Additionally, there are — as always — plenty of conflicting narratives and sources of potential noise under the surface in the labor market data itself.
The weak data comes at a time when Hurricane Beryl struck Texas during the reference period. In its report, the Bureau of Labor Statistics wrote that it had “no discernible effect” on the data, but there was a large increase in the number of people reporting that they didn’t work due to bad weather, as Bloomberg News’s Augusta Saraiva reported. There was also a large increase in temporary layoffs but less movement in permanent layoffs, as Burning Glass Institute Director of Economic Research Guy Berger pointed out on X. Given the hurricane impact, that seems like an important point. In previous months, the uptick in unemployment had come from an increase in labor supply (labor market entrants and reentrants increase the denominator of the unemployment rate.)
As for the Sahm Rule, even Claudia herself has repeatedly emphasized that it’s not a law of nature and that this time could be different. “That comes off of historical experience; that doesn’t necessarily tell us where we are right at this moment,” she told Bloomberg Radio’s Tom Keene and Damian Sassower on Friday. Still, she was concerned about “way too much momentum in the unemployment rate.”
Personally, I had been pounding the table (here and here) for a rate cut earlier this week, much like my Bloomberg Opinion colleague Bill Dudley, the president of the Federal Reserve Bank of New York from 2009 to 2018. Even though I didn’t see an imminent downturn, I simply thought it was the better risk-management move. Having missed that opportunity, policymakers may have to hurry to ease rates when they meet again in September if further data confirms the recent trend.
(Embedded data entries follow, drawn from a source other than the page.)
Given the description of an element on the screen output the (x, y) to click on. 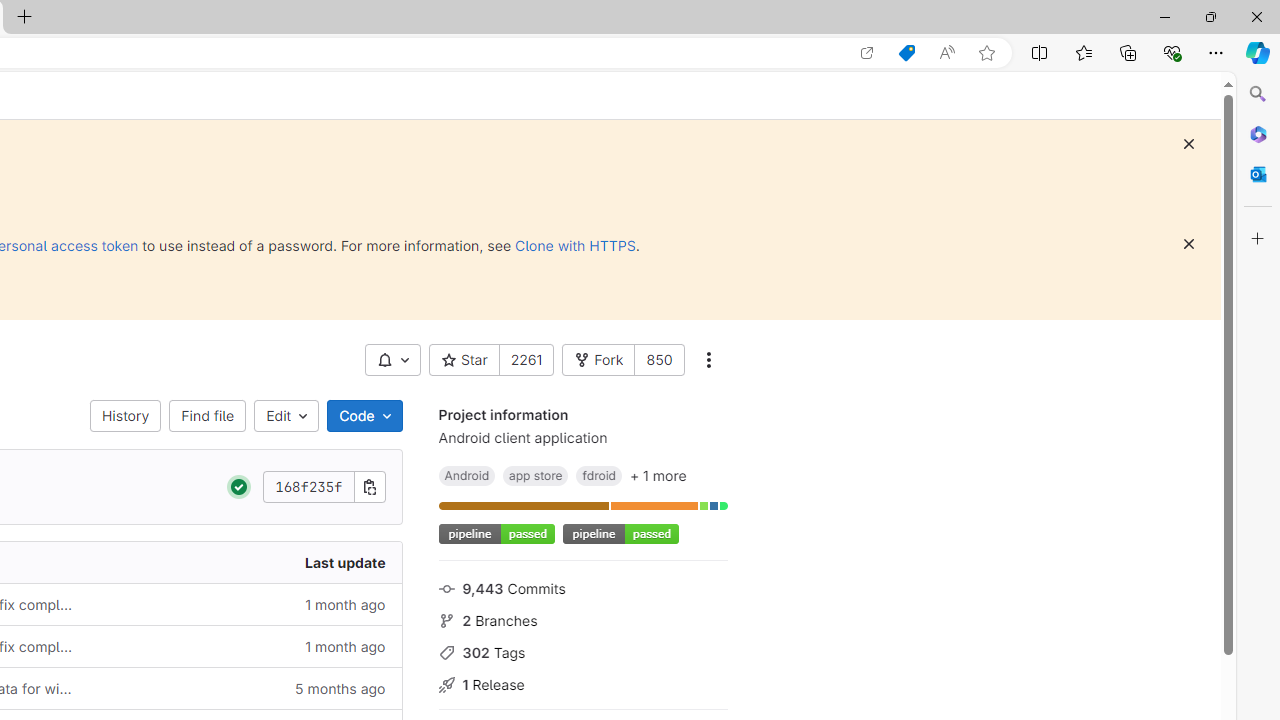
1 Release (582, 682)
1 month ago (247, 646)
Fork (598, 359)
Class: s16 gl-icon gl-button-icon  (1188, 243)
Android (466, 475)
2261 (526, 359)
AutomationID: __BVID__332__BV_toggle_ (393, 359)
302 Tags (582, 651)
Project badge (619, 534)
+ 1 more (657, 475)
More actions (708, 359)
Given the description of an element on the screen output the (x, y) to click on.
Despite their inaction this week, policymakers are clearly aware of the risks and just needed a bit more convincing. In his press conference, Fed Chair Jerome Powell was asked explicitly, by Jean Yung of MNI Market News, about the possibility of a 50-basis-point cut. Although he reflexively pushed back at the notion, he wisely edited himself in real time to leave the door open. “I don’t want to be really specific about what we’re going to do, but that’s not something we’re thinking about right now,” he said, before adding: “Of course, we haven’t made any decisions at all as of today.”
Nor is it likely that they have made any decisions after Friday’s jobs report. But fortunately, they have a lot of monetary policy firepower at their disposal with rates at a two-decade high of 5.25%-5.5%. They should be prepared to use it.